It is useful to discuss the reasons for emphasizing single predictors. First, they provide the foundation for evaluating more complicated models. Second, single predictor applications are common in practice and thus deserve special focus. Diagnostic radiology is a good example where predictors are usually the products of patients undergoing scans. Although combining information from multiple sources of data (such as alternative diagnostic scans like magnetic resonance imaging and computed tomography) improves accuracy, the overwhelming financial and ethical concern is on minimizing the number of scans. This leads to concerns about picking the best single predictor out of a few candidates. Combining the information from multiple scan types is rarely of interest because the incremental improvement in accuracy does not usually justify the cost and burden for a patient to undergo additional diagnostic procedures.

Most prediction problems outside diagnostic radiology involve multiple variables. Usually, most outcomes of interest that you set out to predict are complex multidimensional entities that can be captured only through judicious use of several variables. This usually implies building a model, which requires choosing among several competing models. The goal of this process is finding the model that fits the data best, but it inevitably leads to over-fitting. Over-fitting refers to a model that describes the observed data much better than it anticipates future observations.
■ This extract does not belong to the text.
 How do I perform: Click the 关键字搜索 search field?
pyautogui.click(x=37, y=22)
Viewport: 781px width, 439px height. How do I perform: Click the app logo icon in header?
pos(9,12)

Measures of model performance (such as the ROC curve or the area under the ROC curve) that are computed from the data set used for model fitting are said to be obtained by self-prediction or resubstitution. These terms originate from the practice of using the model to predict the data that generated itself and resubstituting the model back into the data to obtain predictions. Another, somewhat light-hearted term for this method is double dipping, referring to the fact that the data set is used twice, once for fitting and once for predicting. The ROC curve and its summary measures tend to reflect the optimism in self-prediction because they indicate better accuracy than the actual model allows in practice.

Most statisticians recommend taking measures against over-fitting. This process is usually called validation. Here are two methods that are particularly relevant for ROC curves and that can be implemented in SAS with relative ease: split-sample validation and sample reuse validation. The sample reuse method can actually be implemented in two different ways: cross-validation and bootstrap. This chapter covers these methods.
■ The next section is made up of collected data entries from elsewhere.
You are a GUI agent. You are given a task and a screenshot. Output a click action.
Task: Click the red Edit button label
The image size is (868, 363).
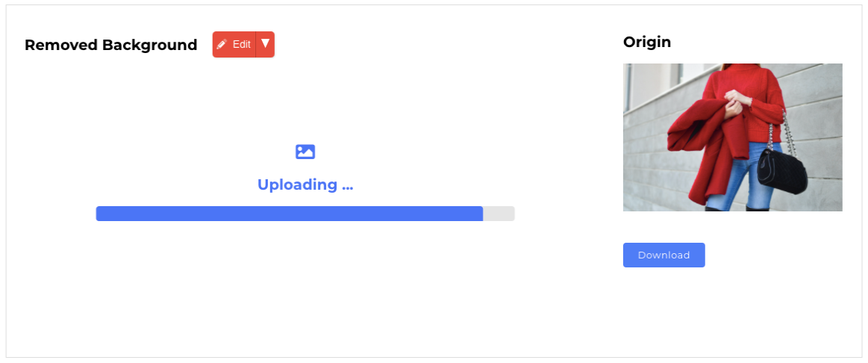[x=241, y=44]
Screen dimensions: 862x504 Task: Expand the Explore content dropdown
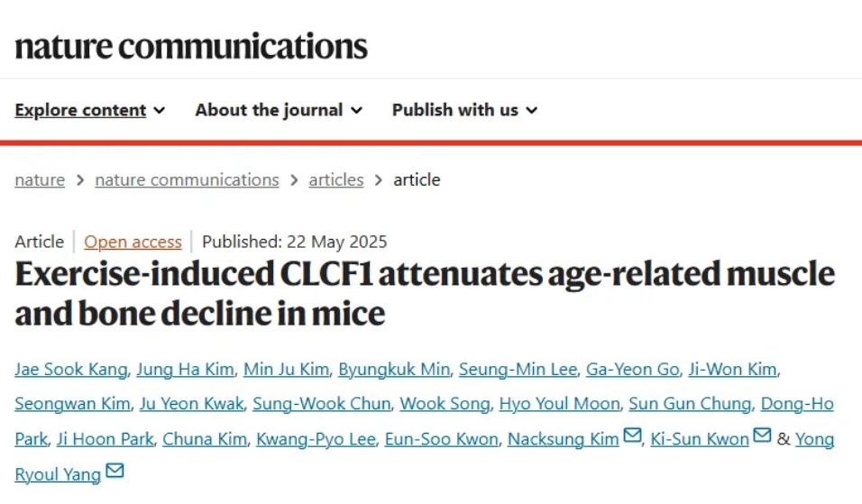[89, 110]
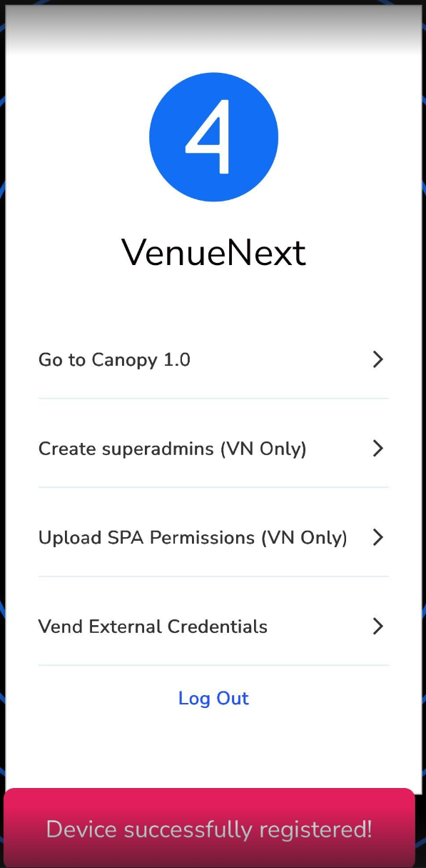Sign out using the blue Log Out text
The height and width of the screenshot is (868, 426).
(x=213, y=698)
Split-sample validation requires splitting the sample into two parts, so-called training and test sets. The model is fit on the training set and its performance is evaluated on the test set. This mimics the real-life situation where models are used on data sets that have not been part of the model development. Measures of performance estimated from the test set are much closer to the true values (less biased) than the ones estimated from the training set. Split-sample validation is simple to understand and implement. It also approximates real life well. Its main disadvantage is the inefficient use of data: with small to moderate sample sizes, neither the training nor the test sets are large enough to generate reproducible results.

Sample reuse methods attempt to increase efficiency by repeated use of observed data points in different ways. This repeated use results in estimators of performance with smaller variances. In general, however, because each data point is used more than once, there is an increase in bias. Nevertheless, most studies have favored sample reuse in terms of a composite criterion such as the mean squared error. In other words, the increase in bias is offset by the decrease in variance.
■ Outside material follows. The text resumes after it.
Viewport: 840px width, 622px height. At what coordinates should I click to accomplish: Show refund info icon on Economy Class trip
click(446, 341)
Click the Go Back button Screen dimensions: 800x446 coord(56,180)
The most well-known sample reuse method is cross-validation. The data are divided into k segments (usually of equal size) and one part is set aside for testing while the remaining k–1 parts are used for training the model. Then this process is repeated for each segment and the resulting measures of accuracy are averaged over the k segments. When k=n, each data point constitutes a segment and the resulting process is called leave-one-out validation.

An alternative to cross-validation is to use bootstrap samples. We have seen in previous chapters how the bootstrap method can be used to obtain confidence intervals and p-values. When the goal is model validation, bootstrap samples obtained in the same way may be used to correct for over-fitting. Section 8.6 shows you how.

8.2 Liver Surgery Example

We will use a data set from the field of liver surgery throughout this chapter as an example. Surgery is the most promising treatment option for patients with liver cancer. The Liver data set has records from 554 surgeries that were performed to remove liver tumors. It is a subset of the data analyzed by Jarnagin et al. (2002). Variables include demographics, pre-operative patient characteristics such as existing co-morbid conditions, operative variables such as blood loss, and postoperative variables such as the incidence and severity of complications following the surgery.

Due to the nature of liver tumors, and aided by the fact that the liver has a unique ability to regenerate, most surgeries include removal of a substantial portion of the liver. This exposes patients to an elevated risk of complications. Predicting the likelihood of complications before surgery enables the treating team of physicians and nurses to increase post-operative monitoring of the patient as necessary. It is also helpful for counseling the patient and the patient's family.

We will use the following preoperative variables as potential predictors of post-operative complications: age, presence of any co-morbid conditions, extent of surgery (extensive vs. limited, where extensive is defined as an operation in which at least an entire lobe, or side, of the liver is resected), bilateral surgery (whether both lobes of the liver were involved in the resection or not), and number of segments resected (a segment is one of the eight anatomical divisions of the liver). Age and number of segments are considered as continuous variables. The typical number of resected segments is between 1 and 4, but occasionally 5 or 6 segments are taken out.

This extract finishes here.